• TEXT SECTION:
#####
Fright Week: Zombies

Fright Week: Zombies

(Shallow Note: This zombie is from a series of monsters I drew in 2002, back when I was still trying to draw hands.)

As a father, I’ve always got a plan. For certain scenarios.

I frequently rank the objects and people I’m holding from most fragile to hardiest, in case I get tackled or the earth starts shaking and I need to drop something/one to keep my balance to protect the rest. The baby and eggs are priorities.

Some of my plans are decidedly less practical.

When I spot a secluded area with an overhang, I note it and tuck it away into the “if we’re trapped outside and need someplace dry to stay for a while” mental file. This wouldn’t be a case of our getting locked out of our condo. This is like “disaster is upon us and martial law has been declared.”

I don’t stock up on fresh water or anything. I have a hand-crank-powered lantern/radio combo, but I’m not sure where it is. So yeah, maybe I don’t have a plan for most things. But I don’t think I’m alone as a husband and father in latching onto some odd and unlikely or impossible aspect of survival and running with it. I’ve talked with other dads who do the same thing. Maybe moms do it too, but I’ve yet to meet one who brought it up.

When my wife and I found ourselves to be the only guests at a country bed and breakfast (even the caretaker was out for the night; we were seriously alone), I laid awake for quite a while after my wife fell asleep. Every time the crickets and other night creatures all went silent at the same time, my heart started pounding. I began devising strategies for what I would do if I heard someone breaking in and coming up the stairs. The best I came up with: Quickly move aside some of the bulk packages of toilet paper under the bed and have my wife slide between them, moving one back into place to shield her so if anyone looked, all they would see is two-ply. Unplug the lamp, hold it like a club, and hide behind the door so I can whack anyone over the head as they come in. In case of desperate emergency—e.g. I take out a scout, but more attackers start to come in—we go out the window over the Jacuzzi tub (no screen to kick out) and inch along the sliver of roof.
#####
• REQUIRED TASKS:
• a. Answer these questions about the Fright Week essay:
(i) In what year did the writer draw the series of monsters that includes this zombie?
(ii) Which two things does the writer call priorities when ranking what he is holding?
(iii) What object does the writer plan to unplug and hold like a club?
• b. Carry on writing the Fright Week essay, starting right after its final sentence.

• DATA:
#####
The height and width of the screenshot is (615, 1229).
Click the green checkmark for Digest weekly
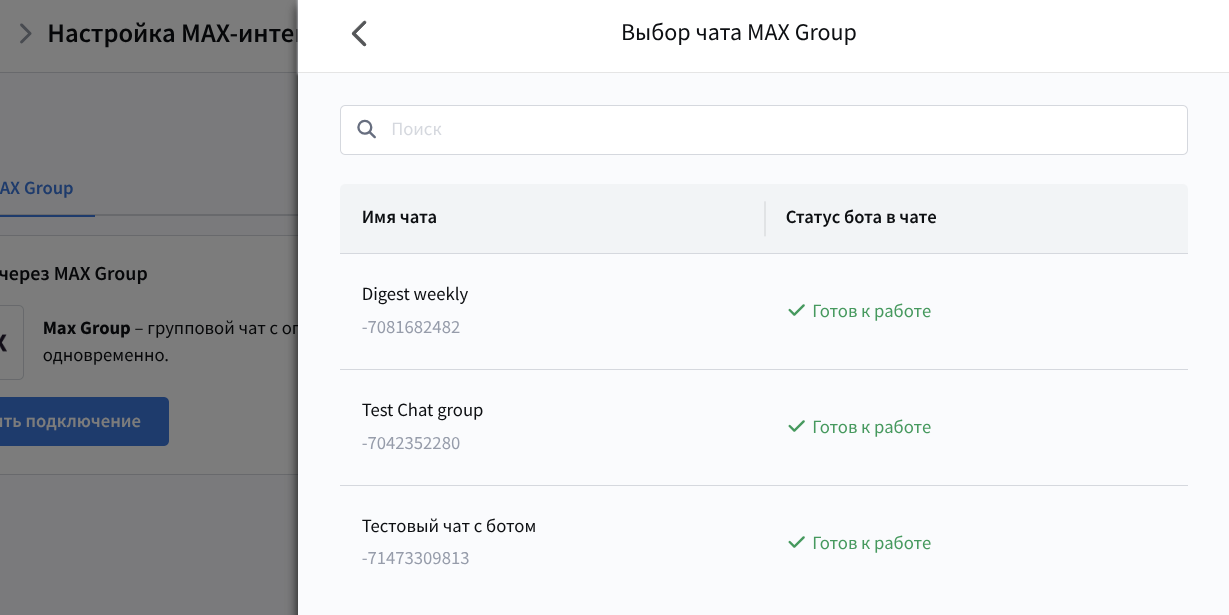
#####
• SOLVED TASKS:
• a.
(i) 2002
(ii) The baby and eggs
(iii) The lamp

• b.
That’s as far as I got before the sun came up. When I told my wife about my (theoretical) heroism over breakfast, she wasn’t knocked off her feet by my (theoretical) actions, like I hoped she would be. She was amused. And a little annoyed, I think, that I didn’t get as much sleep as I should have.

To my credit, however, we’d been seemingly followed by a truck for the whole drive after leaving the restaurant in a nearby town where we’d had dinner the night before. I didn’t want it to follow us all the way back to where we were staying, so I pulled off the main road and down a dirt lane to a driveway a few turns before the bed and breakfast—and the truck continued to follow us. I did a three-point turn at the random house and drove back out past the now darkened vehicle, which was either filled with bad guys I’d just outsmarted or a creeped-out family wondering why I inexplicably acted like I was leading them home, then turned around and left.

In the years since, I’ve learned that my wife isn’t into romantic acts of bravery. She prefers a living, accessible coward.

When we saw the preview for World War Z—about a man who gets his family off of the zombie-ravaged mainland and then leaves them on a ship to go back in and try to find a cure for the undead plague—my wife turned to me and said, “You will not go back. When we get out, you will not go back.”

I later learned that *spoiler alert* the guy is forced into action by a government that will kick his family off the boat where they’re staying if he doesn’t cooperate. So I explained the situation to my wife in a pitch to try to get her to watch the movie with me.

“I don’t care,” she said. “You don’t go back in.”

“But—”

“You don’t go back in.”

“He has no—”

“You don’t go back in.”

“We’d get kicked off the ship.”

“You don’t go back in.”

“But in your scenario, we’d all go back in.”

“Yes, we’d survive together. You don’t go back in.”

I appreciate her loyalty and tenacity, but I must admit that I have a hard time picturing my kids cooperating in a survival scenario. As soon as I told them to be quiet, one of my girls would start whining that the other one got a bigger piece of emergency rations or that the knife we issued her had the wrong colored handle. The more I tried to shush her, the louder she’d get.

Either that, or my son would see a zombie shambling in the distance and shout “Doggie!” as he does at everything that moves that’s not a ball. “Doggie! Uff uff!”

When I told my wife about what I was writing for this post, she laughed. Then a few hours later, she said, “I’m really good at walking quietly.” I didn’t know this about her.

As parents, we like to think we’re protectors, that we can shield our kids from the world. But we can’t. Even the best of us can’t. So I think that in order to cope with the unpredictability of car accidents and disease and other scary but real things we have no control over, we enjoy exploring threatening scenarios in which we can do something tangible and effective. By we, I mean me. I do this.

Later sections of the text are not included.